Ehemals Jesuitenpriester, war Swope vor zehn Jahren aus der »Societas Jesu« ausgetreten. Der Grund: Er wollte vermeiden, dass man ihn exkommunizierte, hauptsächlich wegen seines lautstark vorgebrachten Abscheus vor der Heuchelei der katholischen Kirche, was das viele Geld und das Grundeigentum betraf, welche sie im Lauf der Jahrhunderte angehäuft hatte, was ja in direktem Widerspruch zu den Lehren Jesu über Armut stand. Als Jesuit hatte er ein Armutsgelübde abgelegt, doch welchen Gegensatz stellte dieses zum obszönen Reichtum der Kirche dar. »Eher geht ein Kamel durch ein Nadelöhr, als dass ein Reicher in das Reich Gottes gelangt.« Das war seines Erachtens die klarste Aussage, die Jesus während seiner Zeit auf Erden je getroffen hatte. Und doch wurde sie, so wie er es viele Male gegenüber seinen Oberen – sehr zu deren Missfallen – ausgedrückt hatte, von vielen sogenannten Christen abgelehnt.

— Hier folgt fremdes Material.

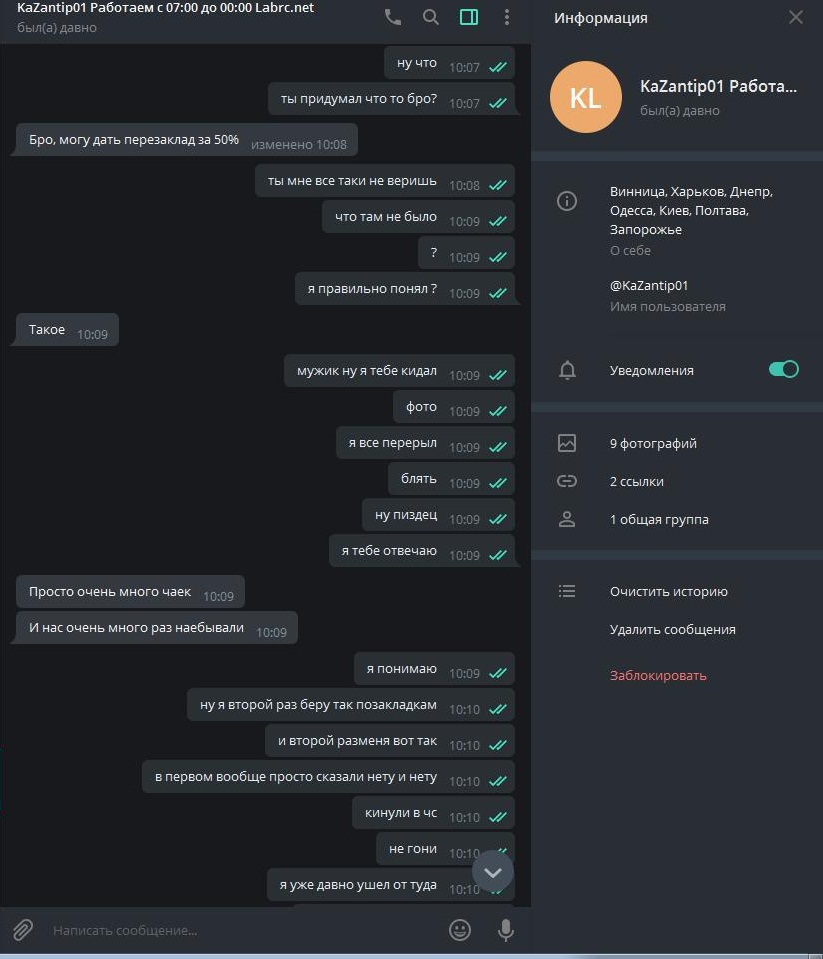Open 9 фотографий shared media
This screenshot has height=959, width=823.
point(652,443)
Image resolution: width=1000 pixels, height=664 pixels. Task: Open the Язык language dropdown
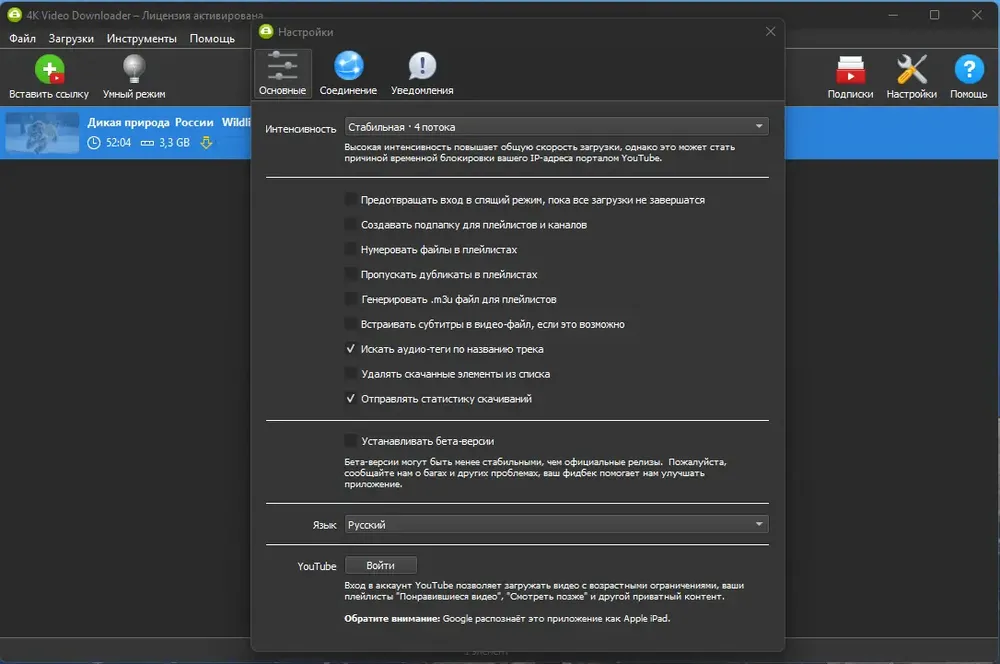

Aber nicht mehr lange. Die Unterdrückten würden das nicht länger hinnehmen. Die Antwort lag allerdings nicht in einer äußeren Revolution von der Art, wie sie so viele Menschen unterstützten, die plötzlich zu protestieren begonnen hatten. Denn nichts würde sich je an der Habgier des Menschen ändern. Nein, wozu Swope aufrief, das war eine innere Revolution. Die in der Welt herrschende Gier ließ sich nicht ändern, doch sich selbst konnte man ändern, man konnte sich zu Armut und Einfachheit bekennen und alles Eitle zurückweisen.